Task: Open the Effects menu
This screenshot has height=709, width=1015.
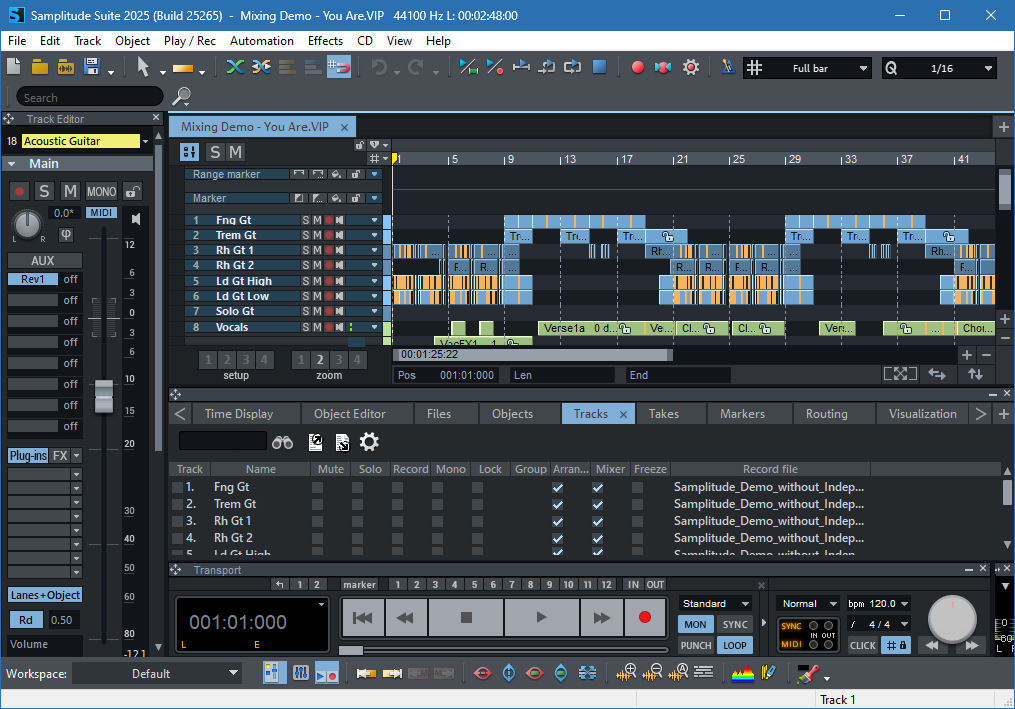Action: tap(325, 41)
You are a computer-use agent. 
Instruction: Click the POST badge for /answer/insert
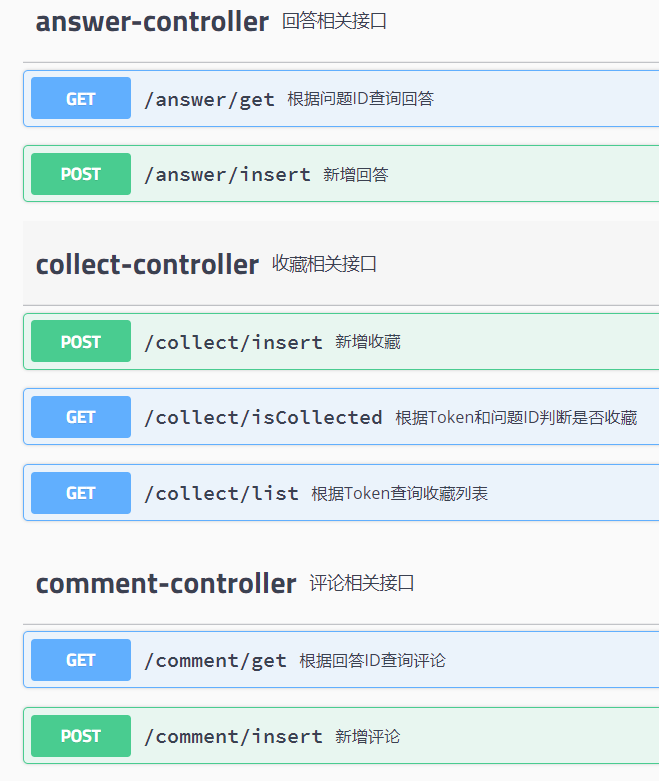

[Exercise description]:
Produce a verbatim transcription of every line in the listing, images omitted.

[Solution to this task]:
Task: Open the Effects menu
This screenshot has height=709, width=1015.
Action: tap(325, 41)
You are a computer-use agent. 
Instruction: Click the POST badge for /answer/insert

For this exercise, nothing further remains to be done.